A Python library for Network Influence Maximization
Project description
PyNetIM
PyNetIM 是一个用于社交网络影响力最大化(Influence Maximization, IM)问题的 Python 库,集成了多种经典算法与扩散模型,提供 C++ 高性能后端,适用于算法研究、性能对比与科研实验。
简介
PyNetIM 提供完整的影响力最大化解决方案:
- 多种传播模型 - IC、LT、SI、SIR
- 多种 IM 算法 - 启发式、模拟类、RIS 类、深度学习
- 深度学习算法 - ToupleGDD、S2V-DQN、BiGDN
- 评估指标 - 排名指标、影响力指标、种子质量指标、网络指标
- 时间测量 - 装饰器、AlgorithmTimer、多次运行统计
- 高性能 C++ 后端 - 比纯 Python 快 20-30 倍
- 自定义模型支持 - 支持用户自定义传播模型
- 简洁 API - 一行代码完成复杂任务
安装
pip install pynetim
系统要求:
- Python 3.8+(推荐 3.10+)
- C++17 编译器(GCC 8+, Clang 7+, MSVC 19.14+)
快速开始
from pynetim import IMGraph, IndependentCascadeModel, IMMAlgorithm
# 1. 创建图
edges = [(0, 1), (1, 2), (2, 3), (3, 4), (4, 5)]
graph = IMGraph(edges, weights=0.3)
# 2. 使用 IMM 算法选择种子节点
imm = IMMAlgorithm(graph, model='IC', epsilon=0.5)
seeds = imm.run(k=2)
print(f"种子节点: {seeds}")
# 3. 评估影响力
model = IndependentCascadeModel(graph, set(seeds))
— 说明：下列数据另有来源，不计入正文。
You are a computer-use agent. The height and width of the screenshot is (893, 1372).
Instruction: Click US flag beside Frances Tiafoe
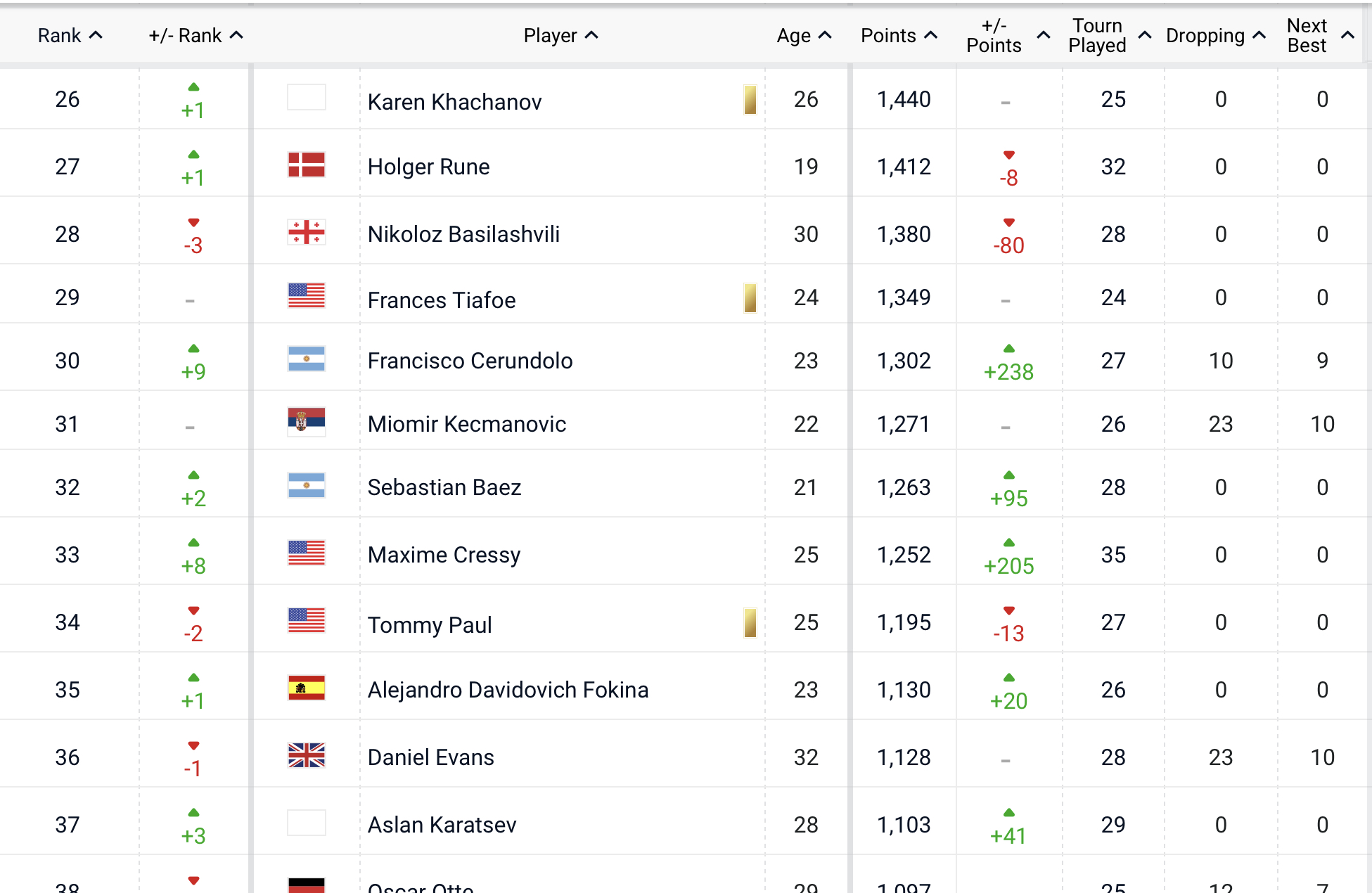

avg_influence = model.run_monte_carlo_diffusion(1000, num_threads=4)
print(f"平均影响力: {avg_influence:.2f}")
核心功能
图结构
from pynetim import IMGraph
# 从边列表创建
graph = IMGraph(edges, weights=0.3)
# 统一权重
graph = IMGraph(edges, weights=0.1)
# 逐边权重
graph = IMGraph(edges, weights=[0.1, 0.2, 0.3, ...])
# 查询邻居(仅节点ID)
for neighbor in graph.out_neighbors(node):
print(f"邻居: {neighbor}")
# 查询邻居(带权重)
for neighbor, weight in graph.out_neighbors_with_weights(node):
print(f"邻居: {neighbor}, 权重: {weight}")
传播模型
| 模型 | 说明 | 使用场景 |
|---|---|---|
IndependentCascadeModel |
独立级联模型 | 社交网络传播 |
LinearThresholdModel |
线性阈值模型 | 观点传播 |
SusceptibleInfectedModel |
SI 模型 | 疫情传播 |
SusceptibleInfectedRecoveredModel |
SIR 模型 | 疫情传播(含恢复) |
from pynetim import IndependentCascadeModel, SusceptibleInfectedModel, SusceptibleInfectedRecoveredModel
# IC 模型
model = IndependentCascadeModel(graph, seeds={0, 1})
count = model.run_single_simulation()
# SI 模型(需要显式提供 beta 和 max_steps)
si_model = SusceptibleInfectedModel(graph, seeds={0, 1}, beta=0.1, max_steps=100)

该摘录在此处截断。